People often say, “Fall is my favourite time of the year.” Well, they probably mean it, but I always think that line is merely sad acceptance that summer has flown the coop and we may as well resign ourselves to the impending chill of fall and then winter.
Have you ever noticed that the first four or five “frost warnings” can be ignored? At least in the city. But, after that, watch out or your carefully nurtured tomatoes and sprawling zucchini will be frozen mush after a particularly bone-chilling night.
• Fall is the season when your search for the rake turns up the garden hoe you couldn’t find in the spring.
• The Law of Fall: More leaves blow into your yard than blow out.
• A farmer was boasting to a friend about his fabulous corn crop. The friend asked how many bushels the farmer harvested.
The farmer said: “Well, I had a pretty good yield. I don’t know the exact number of bushels, but I stacked all I could outdoors and put the rest in the barn.”
• Have you heard about the Autumn Leaves Cocktail? Very potent stuff. You drink two of them, change colour and fall to the ground!

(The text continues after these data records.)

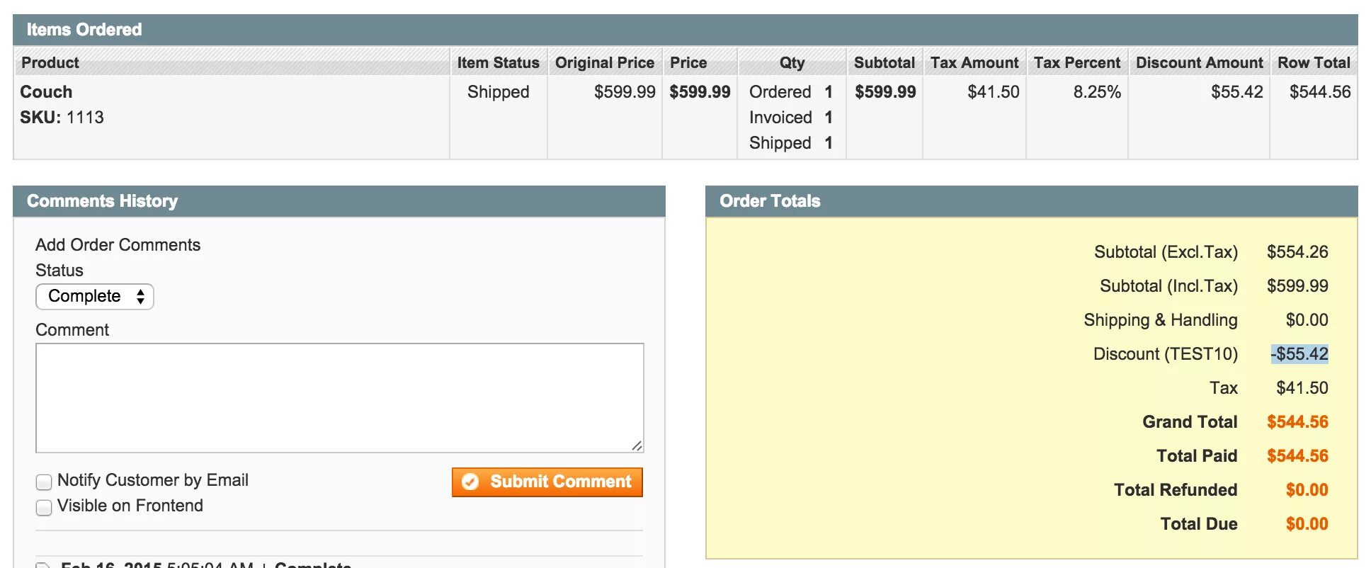The image size is (1371, 568).
Task: Click the comment box resize grip
Action: click(x=637, y=445)
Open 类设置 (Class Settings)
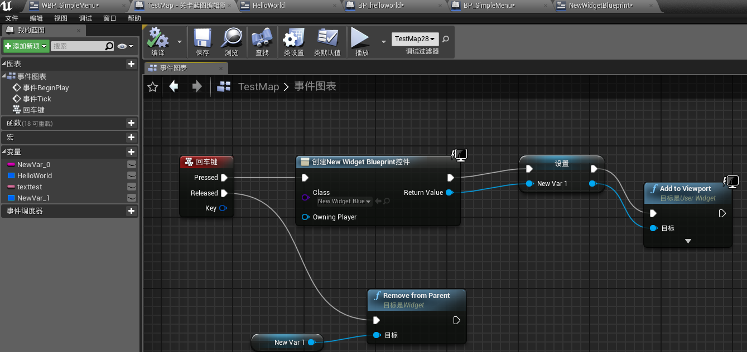This screenshot has height=352, width=747. click(x=293, y=39)
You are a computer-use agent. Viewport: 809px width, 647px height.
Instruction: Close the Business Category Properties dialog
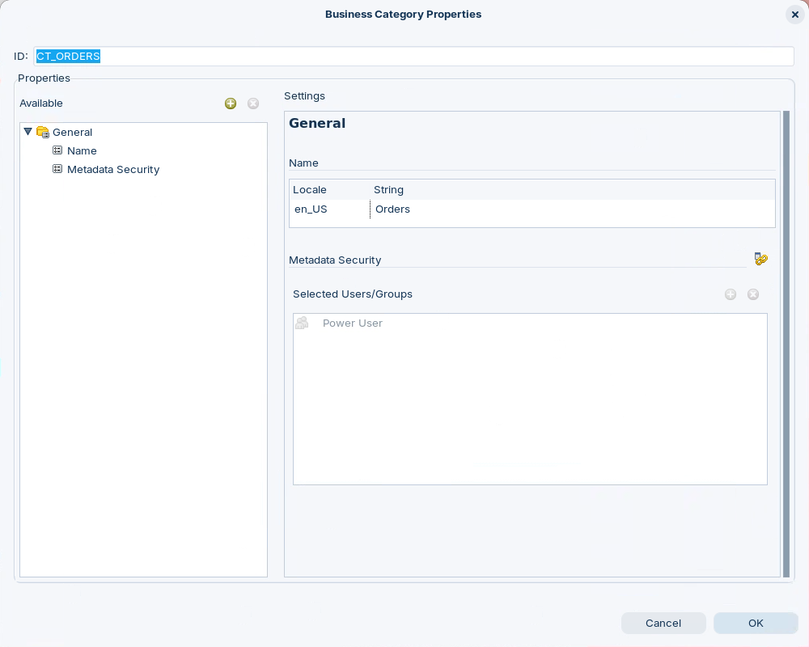click(794, 15)
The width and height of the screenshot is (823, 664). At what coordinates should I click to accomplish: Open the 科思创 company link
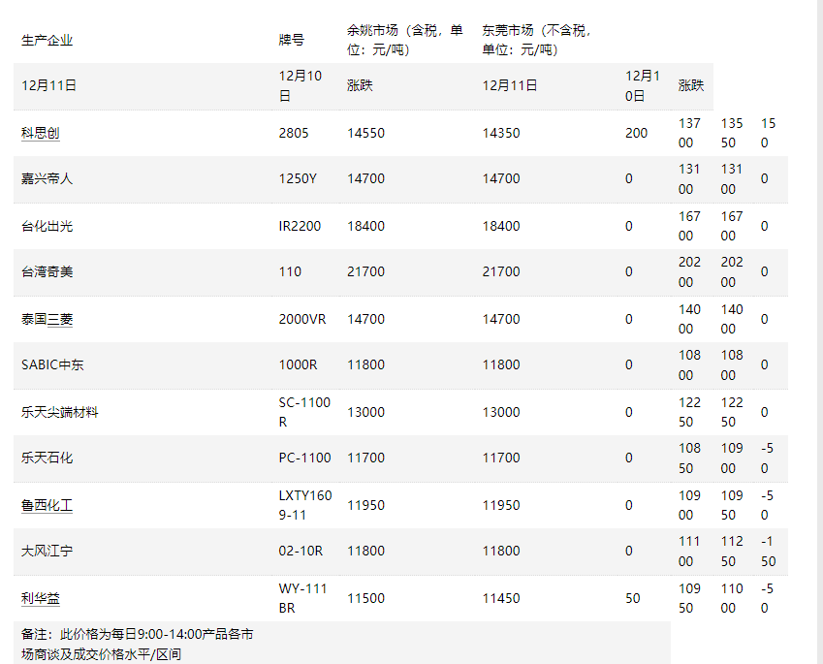(x=41, y=133)
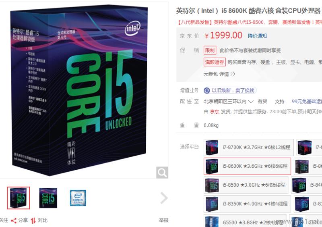
Task: Expand delivery address dropdown 北京朝阳区三环以内
Action: 229,102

Fall Poetry Corner, submitted by Elmer Equinox:
I like spring, but it’s too young,
Summers fine, but it’s too proud,
Best of all is autumn.
Its leaves are a little yellower,
Its tone mellower, Its colours richer.
Autumn is tinged a little with sorrow,
Its golden richness speaks not of the innocence of spring,
Nor of the power of summer,
But of the mellowness and kindly wisdom of approaching age.

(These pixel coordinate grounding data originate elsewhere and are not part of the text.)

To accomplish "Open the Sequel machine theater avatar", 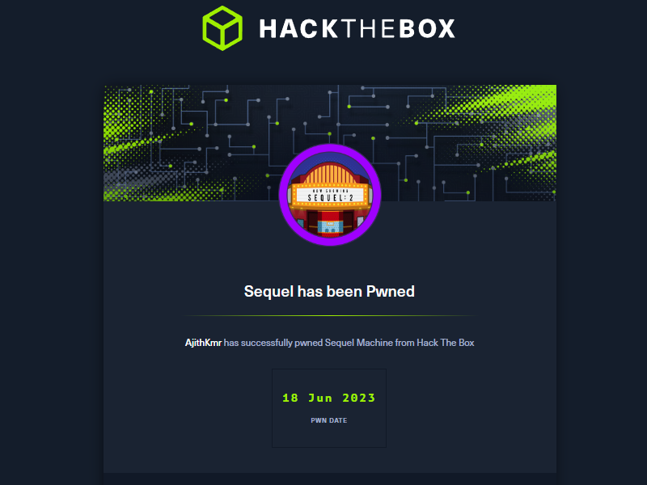I will pos(330,195).
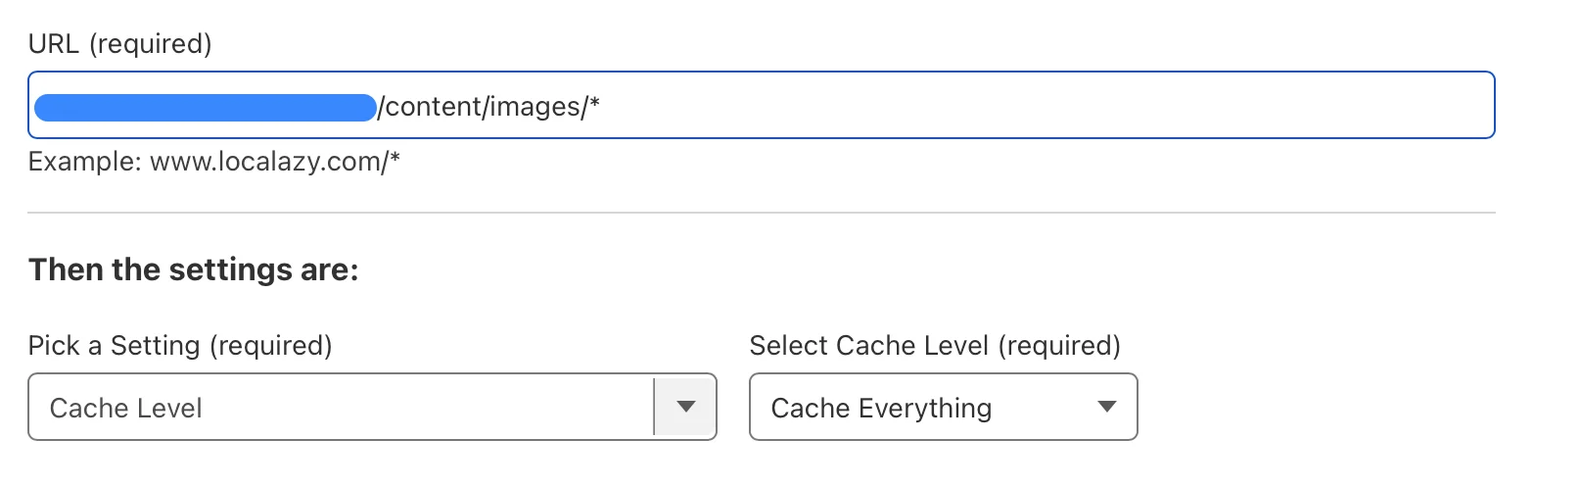Click the horizontal divider under the example
1580x488 pixels.
click(762, 213)
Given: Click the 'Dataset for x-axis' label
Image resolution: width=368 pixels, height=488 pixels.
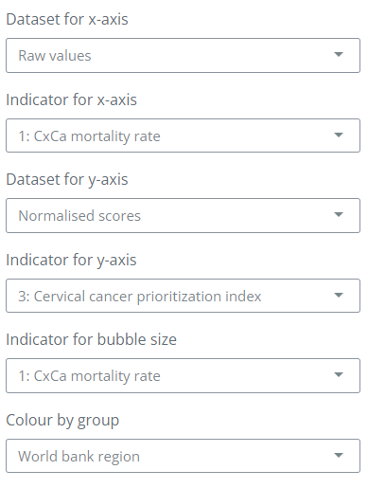Looking at the screenshot, I should click(x=67, y=19).
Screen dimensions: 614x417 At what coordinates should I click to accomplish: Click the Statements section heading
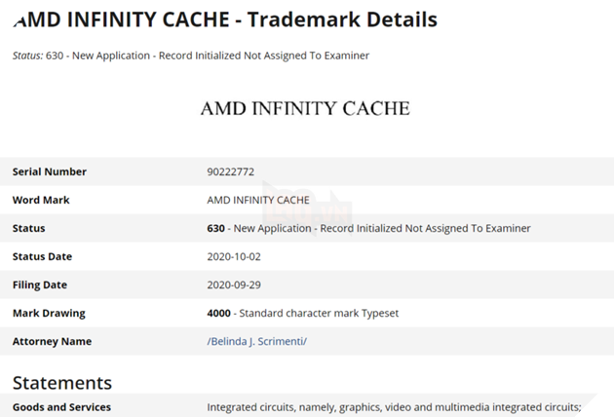pyautogui.click(x=62, y=382)
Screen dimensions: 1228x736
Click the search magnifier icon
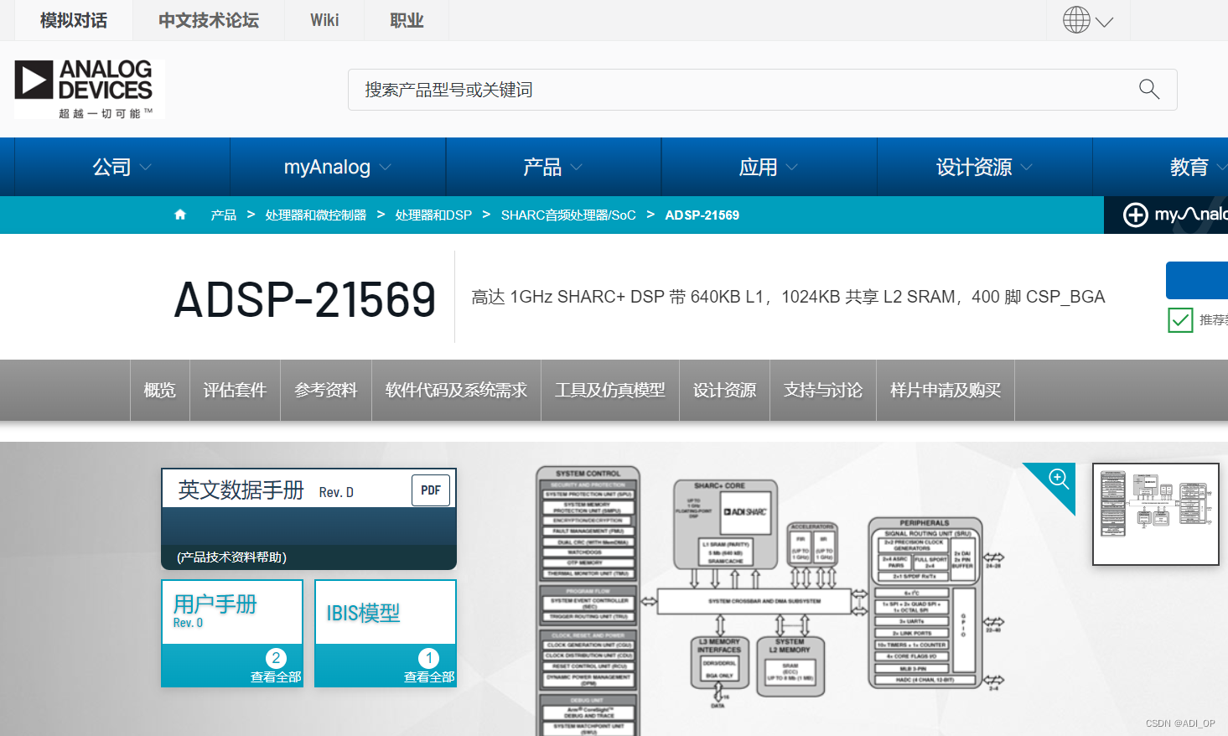1148,89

Autumn knows its limitations and is content.
School is forging on now. Teachers are back in the saddle. Students are cracking those books. And these jokes are filtering out of the hallway locker:
• Teacher: “What was John A. Macdonald noted for?”
Student: “His memory.”
Teacher: “What makes you think his memory was so great?”

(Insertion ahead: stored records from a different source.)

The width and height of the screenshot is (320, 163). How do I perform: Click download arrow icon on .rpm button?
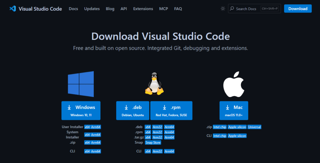tap(164, 107)
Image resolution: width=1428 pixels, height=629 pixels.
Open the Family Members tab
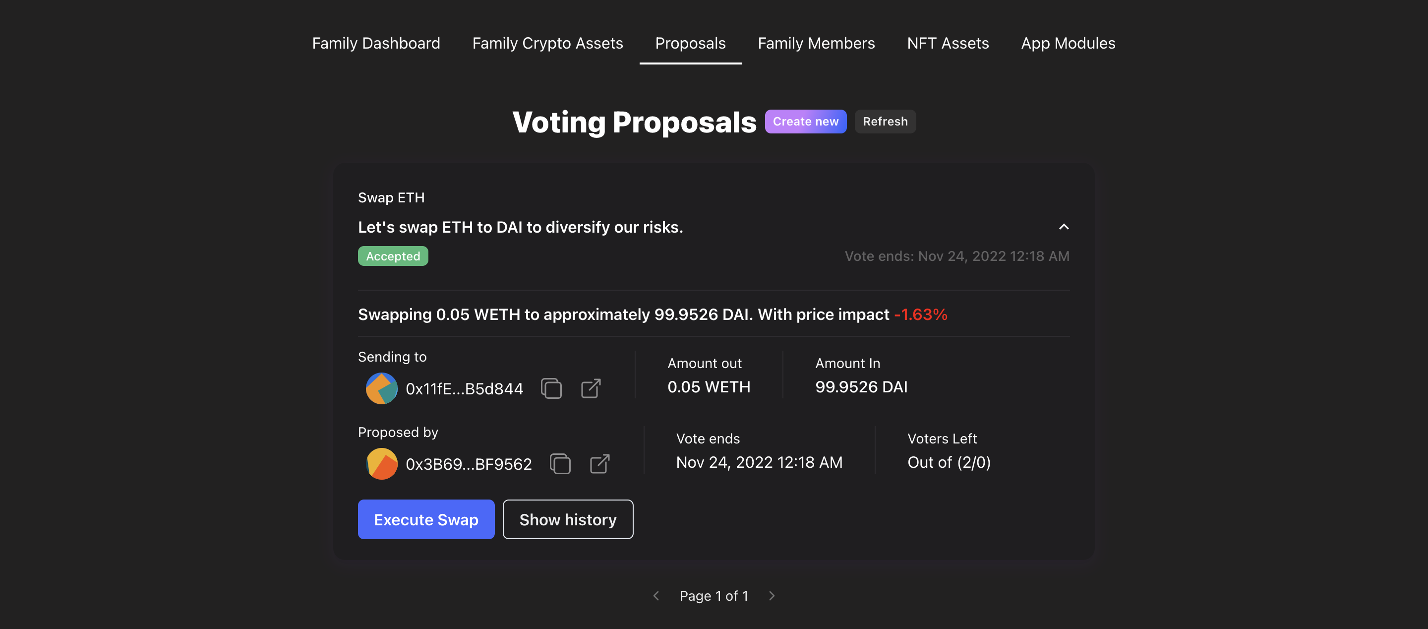coord(816,43)
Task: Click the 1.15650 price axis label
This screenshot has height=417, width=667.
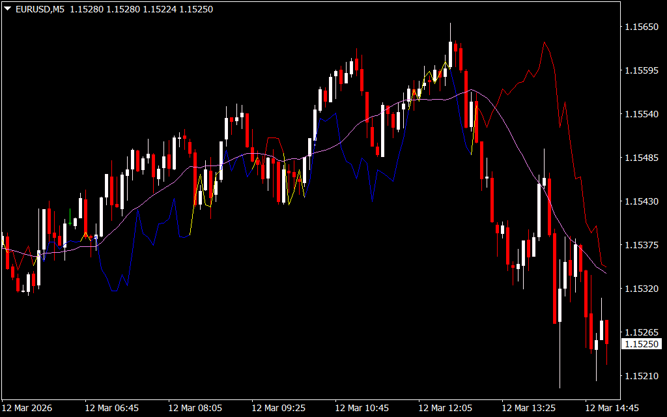Action: click(642, 27)
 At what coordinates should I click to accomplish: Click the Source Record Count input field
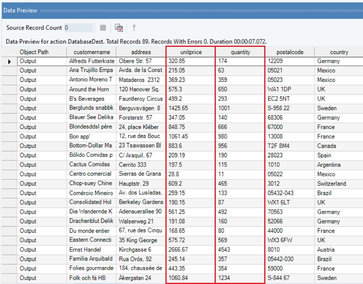[79, 28]
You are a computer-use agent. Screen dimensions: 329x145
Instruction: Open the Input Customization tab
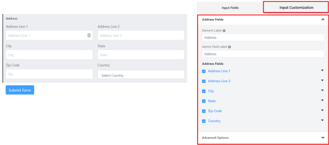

Student: “Because they erected a monument to his memory!”
• A class of second graders was asked by their teacher what they wanted to be when they grow up. The kids had the usual answers, such as doctor, lawyer, rock star, fireman, astronaut, NHL star, etc. One little boy, however, had no answer, so the teacher pressed him further about what he wanted to be.
Finally, he shrugged and said: “Well, gee, this is no fair. I don't even know what I want to be for Hallowe’en yet!”
• Fall reminder: The family that rakes together aches together.
• It was an exhausted leaf-raker who said, “Why did Isaac Newton make a law where everything has to fall down?”
Elmer Equinox just e-mailed another “fabulous fall” poem:
The smell of autumn in the air,
The golden glowing sunset there,
The heaps of scarlet apples here,
The football scores that fill the ear,
There's just one small thing that peeves —
• A football referee tosses the coin and says to the captain: “Okay, you won the toss, so you have your choice. You can receive or you can face the TV cameras.”
• It was a gridiron fan who said, “I’ve watched so much football that I’ve worn out my end zone.”
• It was an infrequent Gridiron observer who said, “Nowadays when a football player is called a ‘triple-threat,’ you don’t know if it means he’s going to hold out for more money, go on strike or demand to be traded.”
• Please tell me why it always takes half an hour to play the last two minutes of a football game?